**Extracted records**
* * * *

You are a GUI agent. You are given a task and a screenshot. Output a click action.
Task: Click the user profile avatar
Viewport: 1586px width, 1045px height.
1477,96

* * * *

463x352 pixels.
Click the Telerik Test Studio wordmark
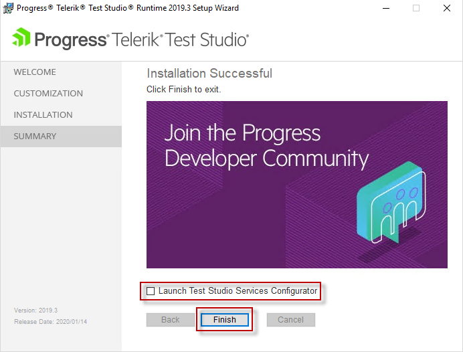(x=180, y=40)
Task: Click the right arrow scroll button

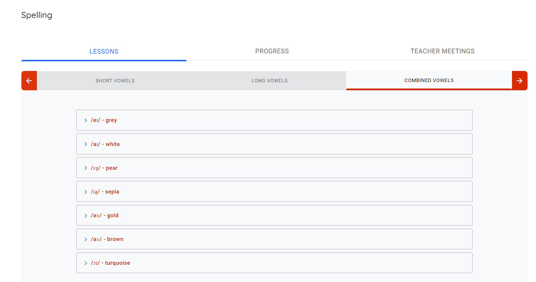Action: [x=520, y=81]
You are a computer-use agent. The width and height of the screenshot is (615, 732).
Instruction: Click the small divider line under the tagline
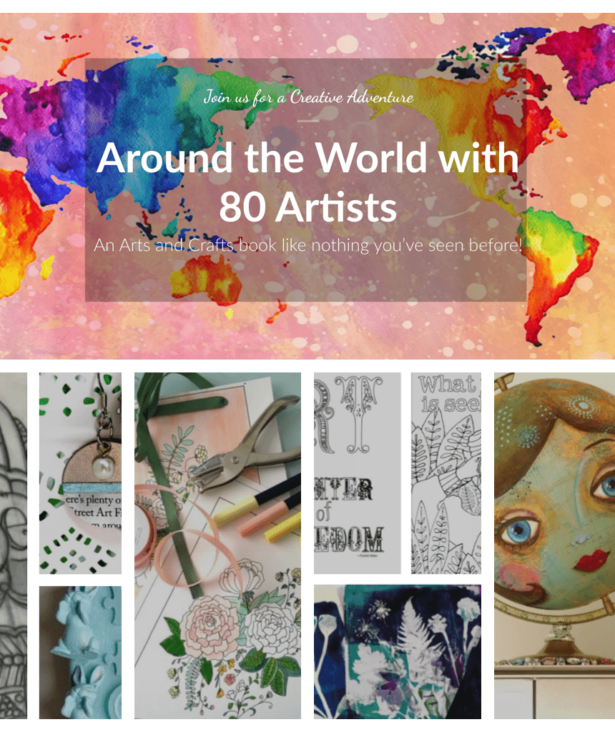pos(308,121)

* * * *

**Instructions to follow**
Show every line in the listing above that carries the word "screenshot".

**Task answer**
You are a GUI agent. You are given a task and a screenshot. Output a click action.
You are a computer-use agent. The width and height of the screenshot is (615, 732).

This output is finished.